DIRECTIVE A: According to the essay about the Ventura Raceway, on what weekend did the author attend a first set of Ventura Grateful Dead shows?

QUOTED PASSAGE:
--- start ---
The Ventura Raceway
—A Special Venue for Our Tribe

By Rosie McGee

By the time I flew to LA to attend my first Ventura Grateful Dead shows the weekend of July 13-14, 1985, the Raceway was already well-known as a favorite venue for both the band and the audiences. I was excited, anticipating stellar shows and a ton of fun, and admittedly curious about Ventura’s vaunted allure.

The night before the first show, Dan Healy approached me at the hotel and asked me to go to the venue with him early the next morning, and to bring my camera. He’d been working on an educational presentation he hoped to deliver at universities, and he was missing some key photos of the P.A. and its setup. While Dan’s project didn’t come to fruition, I did that day have the privilege of unfettered access to take photos during the early-morning load-in and setup.

Being somewhat of a technology geek myself, I enjoyed getting up close and personal with the gear that morning without having to endure “that look” from members of the crew.

Front of stage monitor amp rack

Back of monitor console and amp rack

Monitor mixer Harry Popick

Once the show started, I reverted to shooting the kinds of photos for which I later became best known – candid and intimate portraits.

And then, it happened.

I was standing just offstage, looking out at the audience as the band played on, and I GOT IT. Or more precisely, the allure of Ventura got through to me!

I’d been standing in the warm sun, feeling the ocean breeze that rustled the palm trees, and watching the sea of dancers kicking up the dirt together in blissful unison. I couldn’t see anyone that wasn’t smiling. I turned my head to look over at the band, and with a sharp intake of breath, felt myself tumbling back to identical moments in the Panhandle, in Golden Gate Park, at the Frost, or at the Greek, some or many years earlier.

In that moment, I was compelled to put the camera away and join the dance, as I had done so many times in the past.

The Ventura Raceway was, and still is, one of those treasured small outdoor venues where our tribal traditions exist outside of time; where we can experience the feelings of true freedom, seek the transcendence of formless dance, and openly treat our neighbors with kindness and love; and where the bands – the Grateful Dead and those who came after – can soar.

We’re a vast tribe, widespread far beyond the numbers the Raceway can hold. But here in Ventura, we can represent the whole of it by providing its color, its whimsy, its soul, and our joy of gathering to celebrate our music, our community, and our ideals.
--- end ---
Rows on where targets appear
--- start ---
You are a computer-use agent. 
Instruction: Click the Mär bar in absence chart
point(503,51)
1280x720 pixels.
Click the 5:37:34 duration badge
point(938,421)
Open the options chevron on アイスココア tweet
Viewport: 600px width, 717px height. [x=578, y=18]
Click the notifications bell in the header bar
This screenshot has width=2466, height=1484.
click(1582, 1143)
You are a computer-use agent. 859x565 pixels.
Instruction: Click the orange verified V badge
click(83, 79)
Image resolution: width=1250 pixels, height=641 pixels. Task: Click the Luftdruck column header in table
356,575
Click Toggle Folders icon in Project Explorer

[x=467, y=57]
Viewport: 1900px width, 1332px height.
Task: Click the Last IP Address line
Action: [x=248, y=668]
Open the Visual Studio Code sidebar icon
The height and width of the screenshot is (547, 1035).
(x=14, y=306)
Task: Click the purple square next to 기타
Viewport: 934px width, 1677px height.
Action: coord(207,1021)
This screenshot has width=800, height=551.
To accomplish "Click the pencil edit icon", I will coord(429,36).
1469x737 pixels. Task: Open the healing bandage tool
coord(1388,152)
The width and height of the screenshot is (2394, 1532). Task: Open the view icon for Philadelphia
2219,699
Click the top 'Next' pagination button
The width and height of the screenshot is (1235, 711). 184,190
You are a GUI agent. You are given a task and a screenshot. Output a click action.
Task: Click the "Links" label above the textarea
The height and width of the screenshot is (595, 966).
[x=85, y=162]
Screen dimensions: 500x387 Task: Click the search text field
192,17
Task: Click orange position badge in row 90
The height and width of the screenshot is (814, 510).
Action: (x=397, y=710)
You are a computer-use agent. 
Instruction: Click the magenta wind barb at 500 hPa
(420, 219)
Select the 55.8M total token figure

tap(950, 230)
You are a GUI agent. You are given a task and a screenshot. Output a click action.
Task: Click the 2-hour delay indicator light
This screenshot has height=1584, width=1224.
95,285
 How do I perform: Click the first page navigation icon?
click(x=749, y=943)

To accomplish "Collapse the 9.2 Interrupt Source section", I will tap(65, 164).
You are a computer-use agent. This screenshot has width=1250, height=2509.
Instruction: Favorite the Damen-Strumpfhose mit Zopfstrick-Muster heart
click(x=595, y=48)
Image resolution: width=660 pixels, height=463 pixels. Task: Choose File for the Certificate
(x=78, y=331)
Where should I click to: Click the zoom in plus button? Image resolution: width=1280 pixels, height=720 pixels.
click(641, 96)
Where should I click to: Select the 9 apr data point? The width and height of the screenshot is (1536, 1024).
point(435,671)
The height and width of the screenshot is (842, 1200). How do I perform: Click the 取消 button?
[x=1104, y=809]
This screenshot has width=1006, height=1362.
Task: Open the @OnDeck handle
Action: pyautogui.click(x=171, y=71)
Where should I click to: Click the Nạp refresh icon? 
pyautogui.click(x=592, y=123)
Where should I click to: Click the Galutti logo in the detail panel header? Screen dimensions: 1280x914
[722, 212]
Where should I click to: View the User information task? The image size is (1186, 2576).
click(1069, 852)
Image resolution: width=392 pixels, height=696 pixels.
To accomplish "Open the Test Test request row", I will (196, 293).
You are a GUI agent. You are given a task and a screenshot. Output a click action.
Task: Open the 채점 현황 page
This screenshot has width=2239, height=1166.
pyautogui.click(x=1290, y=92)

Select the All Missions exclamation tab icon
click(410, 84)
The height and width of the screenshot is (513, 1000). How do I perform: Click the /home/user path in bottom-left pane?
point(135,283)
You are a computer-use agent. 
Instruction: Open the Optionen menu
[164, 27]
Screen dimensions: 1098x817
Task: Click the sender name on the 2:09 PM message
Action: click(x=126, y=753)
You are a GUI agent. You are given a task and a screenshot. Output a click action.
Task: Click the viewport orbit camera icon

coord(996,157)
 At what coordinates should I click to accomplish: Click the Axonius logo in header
--- end ---
DIRECTIVE B: From the records, copy out again the lines starting with the one containing "Image resolution: width=660" and ending after the one containing "will (196, 293).", both included.

WRITTEN REPLY A: July 13-14, 1985.

WRITTEN REPLY B:
Image resolution: width=660 pixels, height=463 pixels. Task: Choose File for the Certificate
(x=78, y=331)
Where should I click to: Click the zoom in plus button? Image resolution: width=1280 pixels, height=720 pixels.
click(641, 96)
Where should I click to: Select the 9 apr data point? The width and height of the screenshot is (1536, 1024).
point(435,671)
The height and width of the screenshot is (842, 1200). How do I perform: Click the 取消 button?
[x=1104, y=809]
This screenshot has width=1006, height=1362.
Task: Open the @OnDeck handle
Action: pyautogui.click(x=171, y=71)
Where should I click to: Click the Nạp refresh icon? 
pyautogui.click(x=592, y=123)
Where should I click to: Click the Galutti logo in the detail panel header? Screen dimensions: 1280x914
[722, 212]
Where should I click to: View the User information task? The image size is (1186, 2576).
click(1069, 852)
Image resolution: width=392 pixels, height=696 pixels.
To accomplish "Open the Test Test request row", I will (196, 293).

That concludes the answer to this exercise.